CS 359: Topics in Artificial Intelligence

    Introduction to Discourse and Dialogue

 
leftside_space.gif (66 bytes)
[ Summary ] [ Requirements ] [ Syllabus ] [ Assignments ] [ Bibliography ] [ Resources ]
[ 1 ]
Assignment 1
Due: Tuesday, October 2nd
Theme:Collect and examine spoken discourse

Procedure:
Collect a sample of naturally occurring spoken discourse. "Naturally-occurring" can be broadly construed to include radio or talk shows, children's play, radio or TV news items, spontaneous or scripted storytelling, classroom interactions, task-oriented conversations, classroom lectures, etc. By "collect" we mean you should do either audio or video recordings. You should collect a minimum of 10 minutes, and then transcribe at least 5 continuous minutes (usually the middle of the discourse is the most natural).
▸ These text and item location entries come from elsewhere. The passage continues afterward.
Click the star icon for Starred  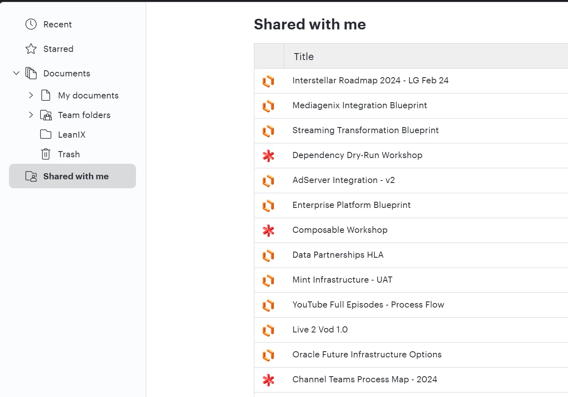coord(31,49)
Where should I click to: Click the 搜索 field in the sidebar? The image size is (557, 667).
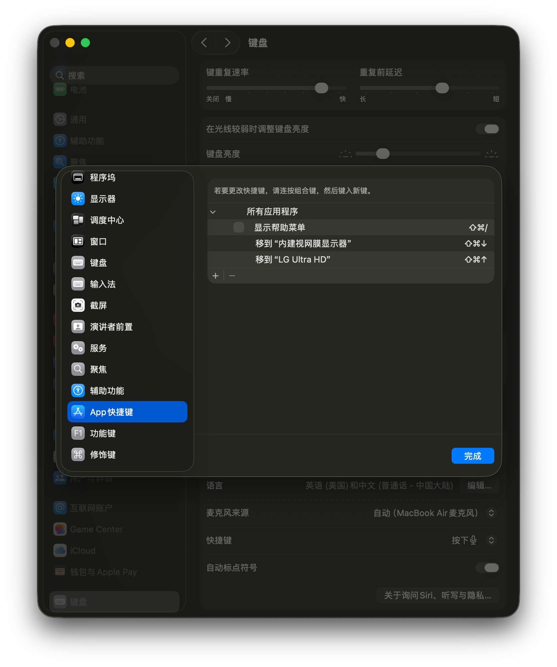114,76
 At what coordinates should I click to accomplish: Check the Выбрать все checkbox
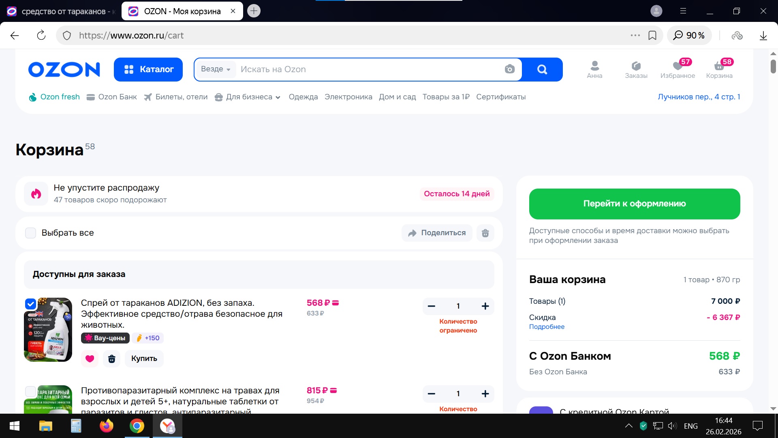[x=31, y=233]
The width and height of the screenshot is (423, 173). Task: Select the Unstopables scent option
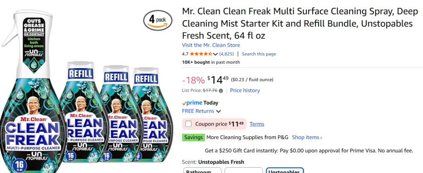[x=285, y=171]
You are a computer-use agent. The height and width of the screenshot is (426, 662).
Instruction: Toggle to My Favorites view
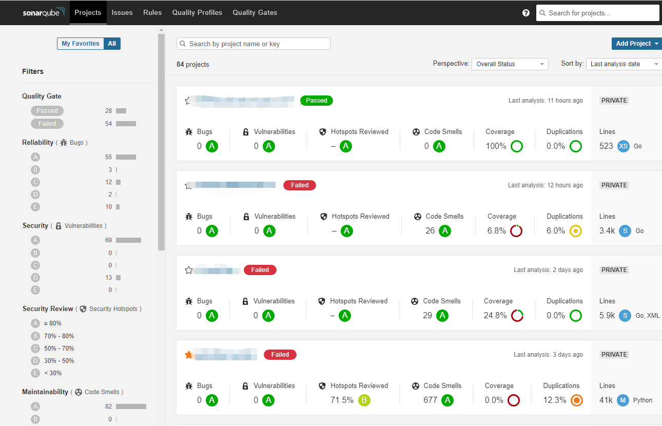pos(81,44)
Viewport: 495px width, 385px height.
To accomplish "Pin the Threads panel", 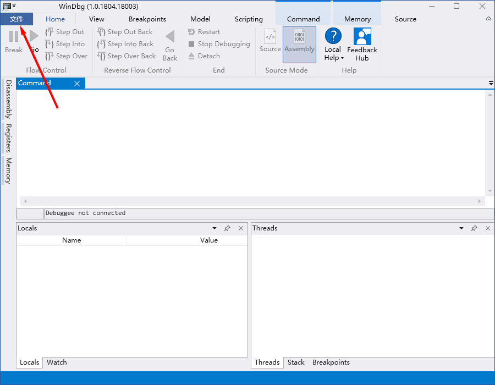I will pyautogui.click(x=474, y=228).
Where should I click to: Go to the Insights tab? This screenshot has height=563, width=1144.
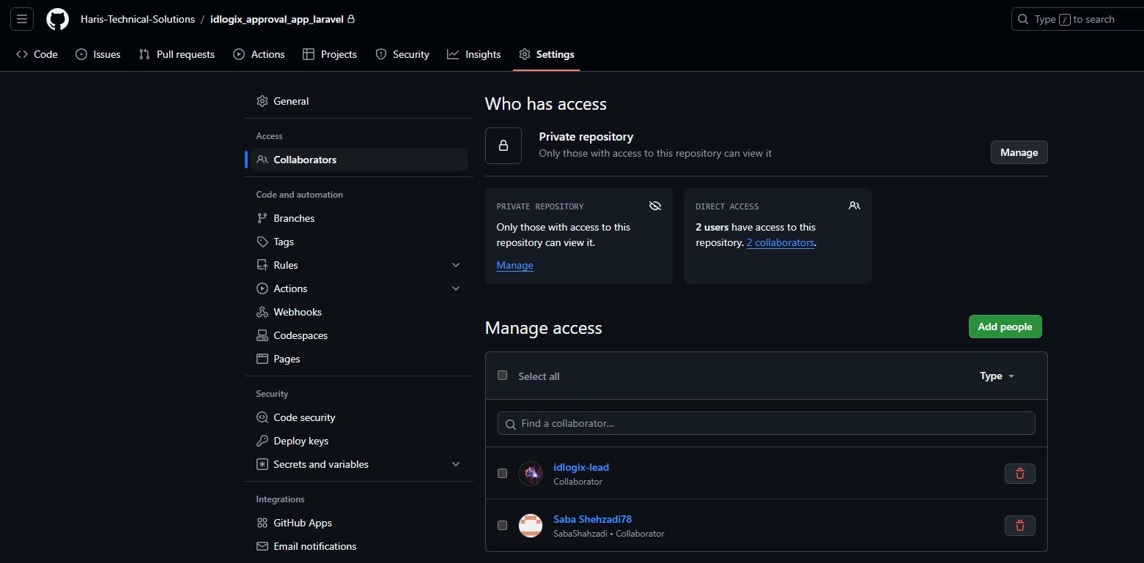pos(474,54)
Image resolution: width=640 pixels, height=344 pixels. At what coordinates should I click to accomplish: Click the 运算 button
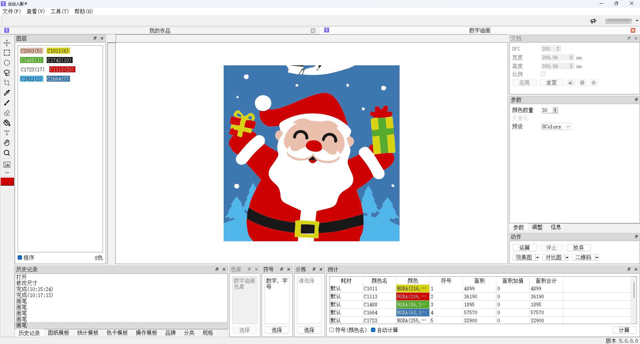(524, 248)
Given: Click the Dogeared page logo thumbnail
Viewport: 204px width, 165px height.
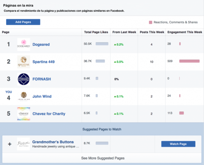Looking at the screenshot, I should (x=23, y=44).
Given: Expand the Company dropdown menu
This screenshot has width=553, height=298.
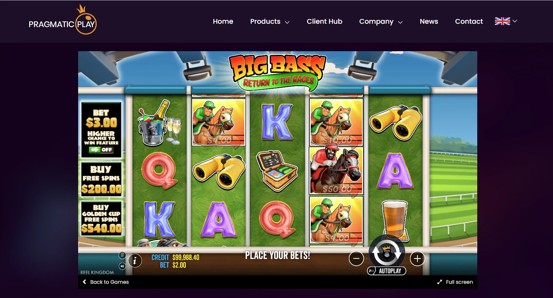Looking at the screenshot, I should (x=381, y=21).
By "transcribe" we mean you should make a record on paper of what you saw/heard --a good enough record so that when we read the transcript, we know what went on.   Please indicate and explain any special annotations you use to indicate speaker overlap, pausing, intonation, gesture, etc.

Discussion:
The point is to push you to think about what discourse is and what makes it hard to model discourse in a computational system. You may want to have an interactive system in mind when you choose your sample.  Think about how a computer could replace a participant in the discourse.  Supposing that you had perfect word recognition, what are the most challenging issues in processing the discourse? Are some of these challenges specific to the sample domain you chose? Another point is to think about what makes a sufficient record of discourse: how do you turn a speech event into an on-paper transcript? What parameters need to be transcribed (the words, the pronunciation of words, the intonation, the facial expression, the gestures, fidgeting, pauses, etc.)? We ask you to turn in the printed transcription and a discussion of the points listed above. That is, minimally, discuss the issue of what makes an adequate transcription, and what challenges a computer might have in interacting in the discourse that you have collected.